We need engaged governance, committed to adding sustainable value to our practice and discipline.  I need Division 42 to work with me to create this, both structurally and functionally.  In the current state of tumultuous change in healthcare, we must collaboratively support psychology practice in multiple contexts.

 

Question 3b:  How do you intend to address accreditation of master’s programs in psychology?

 

In 1948, we began discussion of the role, title and scope of masters-level practice and by 2018 have convened over seventy conferences/summits/meetings to continue this discussion.  In 2017, Council authorized development of accreditation standards for the education and training of master’s students in psychology.  CEO Arthur Evans has reaffirmed, and I continue to support the definition of psychology as a doctoral level profession.  I am also committed to accreditation as the vehicle to determine content quality, sequencing and training for masters’ level programs.  The very nature of accreditation, given its focus on curriculum and clinical training, can determine the scope and roles of program graduates. Accreditation is a reasonable way to generate a differential definition of doctoral and masters scope of practice.  Accreditation is a viable approach to reinforce the definition of doctoral level psychology practice while determining viable roles for master’s level psychologists.

 

Question 3c:  How do you intend to address the development of treatment guidelines?

 

As a discipline and profession, we must take a significant role in developing/updating treatment guidelines, based on our best science, establishing psychology as a meaningful part of interprofessional, evidence-based healthcare. We must also be diverse and inclusive scientifically if guidelines are to be maximally helpful and effective for the public.  For example, we must ensure guidelines task forces have diverse membership, including practitioners.

 

Treatment guidelines serve two major purposes: 1) identifying all relevant evidence of effectiveness; and 2) assisting practitioners in implementing guidelines effectively.  Guideline development requires an evidence-based approach, incorporating best research, client/patient variables and clinician expertise. We must be vigilant about examining relevant factors, experimenter bias and real-world testing (not just controlled settings) to help practitioners determine effective treatment for any given individual.  Mathematical optimization models can be used to better predict differential effectiveness for specific populations/contexts.  Finally, our development/adoption process must emphasize robust expertise, inclusion, and feedback.

 

Question 4:  What do you see as additional vital area(s) facing the independent practice of psychology?  How do you plan to confront these areas during your presidency?

 

Currently, a false dichotomy exists between independent practice and integrated care.  We can grow together successfully if we recognize synergies that create more opportunities for practitioners, regardless of setting.  For example, new technologies and practice management strategies, focused on practitioner connectivity, rather than just linking hospital systems, can help grow independent practice contexts while creating more seamless, integrated treatment for clients, especially those in less accessible areas. 

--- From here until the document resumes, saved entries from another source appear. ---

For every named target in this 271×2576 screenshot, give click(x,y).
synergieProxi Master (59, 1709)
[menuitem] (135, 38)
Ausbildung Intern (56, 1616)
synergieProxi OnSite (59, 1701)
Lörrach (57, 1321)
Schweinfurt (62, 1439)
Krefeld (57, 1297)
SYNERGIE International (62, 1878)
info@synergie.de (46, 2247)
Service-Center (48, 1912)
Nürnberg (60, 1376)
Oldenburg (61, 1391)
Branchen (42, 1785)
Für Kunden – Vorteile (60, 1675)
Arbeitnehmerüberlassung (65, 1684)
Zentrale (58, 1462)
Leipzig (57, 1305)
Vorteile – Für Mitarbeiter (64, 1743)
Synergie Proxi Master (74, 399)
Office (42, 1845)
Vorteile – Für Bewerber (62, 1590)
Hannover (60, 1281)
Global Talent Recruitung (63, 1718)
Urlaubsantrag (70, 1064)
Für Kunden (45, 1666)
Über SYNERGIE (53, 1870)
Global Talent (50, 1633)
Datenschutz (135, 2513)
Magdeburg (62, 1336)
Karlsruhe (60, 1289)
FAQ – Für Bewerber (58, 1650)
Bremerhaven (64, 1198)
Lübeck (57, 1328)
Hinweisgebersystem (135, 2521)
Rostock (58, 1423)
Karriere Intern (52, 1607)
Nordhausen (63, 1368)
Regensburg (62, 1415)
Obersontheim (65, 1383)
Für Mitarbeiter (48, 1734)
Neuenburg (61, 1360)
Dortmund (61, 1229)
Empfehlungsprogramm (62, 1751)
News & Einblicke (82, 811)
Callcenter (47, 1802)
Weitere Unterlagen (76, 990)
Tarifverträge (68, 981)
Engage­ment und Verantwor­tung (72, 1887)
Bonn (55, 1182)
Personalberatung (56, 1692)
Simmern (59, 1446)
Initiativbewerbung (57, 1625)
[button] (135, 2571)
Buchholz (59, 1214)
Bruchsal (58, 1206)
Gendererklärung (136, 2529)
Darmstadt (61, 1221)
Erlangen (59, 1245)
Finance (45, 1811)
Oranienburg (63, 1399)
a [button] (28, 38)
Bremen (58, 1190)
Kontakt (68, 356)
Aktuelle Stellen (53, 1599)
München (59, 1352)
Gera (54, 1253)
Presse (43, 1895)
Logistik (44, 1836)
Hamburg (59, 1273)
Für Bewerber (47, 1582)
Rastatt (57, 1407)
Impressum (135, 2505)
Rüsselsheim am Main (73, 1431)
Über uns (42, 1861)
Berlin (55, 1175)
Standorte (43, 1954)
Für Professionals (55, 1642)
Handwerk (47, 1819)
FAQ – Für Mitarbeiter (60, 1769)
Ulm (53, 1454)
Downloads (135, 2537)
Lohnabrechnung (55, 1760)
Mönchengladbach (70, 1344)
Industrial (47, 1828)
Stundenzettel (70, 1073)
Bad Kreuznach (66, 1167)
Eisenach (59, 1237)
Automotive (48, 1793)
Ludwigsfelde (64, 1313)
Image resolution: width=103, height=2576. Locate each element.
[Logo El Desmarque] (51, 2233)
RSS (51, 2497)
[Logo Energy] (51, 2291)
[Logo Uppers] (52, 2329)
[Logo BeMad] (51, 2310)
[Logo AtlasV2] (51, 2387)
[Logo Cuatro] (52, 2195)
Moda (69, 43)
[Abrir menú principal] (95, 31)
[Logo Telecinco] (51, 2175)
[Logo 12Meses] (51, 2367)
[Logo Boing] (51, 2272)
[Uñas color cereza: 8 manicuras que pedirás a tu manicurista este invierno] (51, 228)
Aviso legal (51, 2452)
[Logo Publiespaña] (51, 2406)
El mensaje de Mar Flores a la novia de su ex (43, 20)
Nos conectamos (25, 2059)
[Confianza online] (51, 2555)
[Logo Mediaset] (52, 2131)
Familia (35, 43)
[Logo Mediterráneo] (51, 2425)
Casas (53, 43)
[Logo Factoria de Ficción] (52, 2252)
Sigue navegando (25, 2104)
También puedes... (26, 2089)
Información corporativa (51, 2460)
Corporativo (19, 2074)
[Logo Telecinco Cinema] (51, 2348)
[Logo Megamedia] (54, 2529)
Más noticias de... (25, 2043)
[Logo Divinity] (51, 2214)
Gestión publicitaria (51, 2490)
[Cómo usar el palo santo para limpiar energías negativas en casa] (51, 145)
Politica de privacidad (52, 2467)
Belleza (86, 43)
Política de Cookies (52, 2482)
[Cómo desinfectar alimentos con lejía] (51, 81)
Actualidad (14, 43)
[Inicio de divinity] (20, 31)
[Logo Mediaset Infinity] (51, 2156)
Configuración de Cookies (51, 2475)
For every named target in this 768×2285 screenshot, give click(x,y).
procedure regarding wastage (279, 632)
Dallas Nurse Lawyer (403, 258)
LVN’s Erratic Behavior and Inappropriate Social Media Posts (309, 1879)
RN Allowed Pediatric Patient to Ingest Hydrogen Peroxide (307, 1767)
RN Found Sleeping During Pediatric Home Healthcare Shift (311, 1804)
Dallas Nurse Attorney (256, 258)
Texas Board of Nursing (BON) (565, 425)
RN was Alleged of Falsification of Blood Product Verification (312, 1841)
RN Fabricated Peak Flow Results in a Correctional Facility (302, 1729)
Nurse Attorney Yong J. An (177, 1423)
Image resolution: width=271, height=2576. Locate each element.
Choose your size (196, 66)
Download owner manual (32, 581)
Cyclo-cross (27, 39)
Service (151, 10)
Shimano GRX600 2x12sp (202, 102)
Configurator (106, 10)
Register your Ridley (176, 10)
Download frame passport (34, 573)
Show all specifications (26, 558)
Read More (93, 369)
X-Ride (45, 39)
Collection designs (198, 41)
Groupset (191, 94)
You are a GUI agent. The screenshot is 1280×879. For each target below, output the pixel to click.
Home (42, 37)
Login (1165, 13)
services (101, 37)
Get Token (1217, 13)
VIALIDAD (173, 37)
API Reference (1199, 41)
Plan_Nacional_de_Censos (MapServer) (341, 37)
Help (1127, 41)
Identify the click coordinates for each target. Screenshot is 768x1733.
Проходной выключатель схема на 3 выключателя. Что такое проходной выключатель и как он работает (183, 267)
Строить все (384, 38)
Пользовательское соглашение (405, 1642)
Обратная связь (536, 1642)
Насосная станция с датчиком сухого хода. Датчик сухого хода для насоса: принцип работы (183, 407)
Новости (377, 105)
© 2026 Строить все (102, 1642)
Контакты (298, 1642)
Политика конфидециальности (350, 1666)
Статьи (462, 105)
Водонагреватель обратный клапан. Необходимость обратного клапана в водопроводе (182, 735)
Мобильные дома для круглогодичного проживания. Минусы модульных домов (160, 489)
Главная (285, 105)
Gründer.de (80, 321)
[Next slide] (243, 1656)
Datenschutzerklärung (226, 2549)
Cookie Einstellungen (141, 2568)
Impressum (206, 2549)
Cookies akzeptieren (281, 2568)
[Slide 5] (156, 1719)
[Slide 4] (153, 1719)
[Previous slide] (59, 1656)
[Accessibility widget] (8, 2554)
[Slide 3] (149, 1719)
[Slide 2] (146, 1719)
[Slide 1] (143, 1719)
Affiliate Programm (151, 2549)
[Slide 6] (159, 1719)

Up to now, costs of innovative treatments, marketing strategies, tracking systems, and emerging technologies have been prohibitively expensive or inaccessible for independent practitioners.  Now, with a modicum of linkage, technology investment, and practitioner involvement, we can create a variety of sustainable contexts for independent practitioners to adapt successfully to this changing landscape.  Engaged, doctoral-level, independent practitioners can design and bring assessment and evaluation, consultation, forensic and many other culturally relevant skills sets and services to an increasingly diverse public in ways different from the past.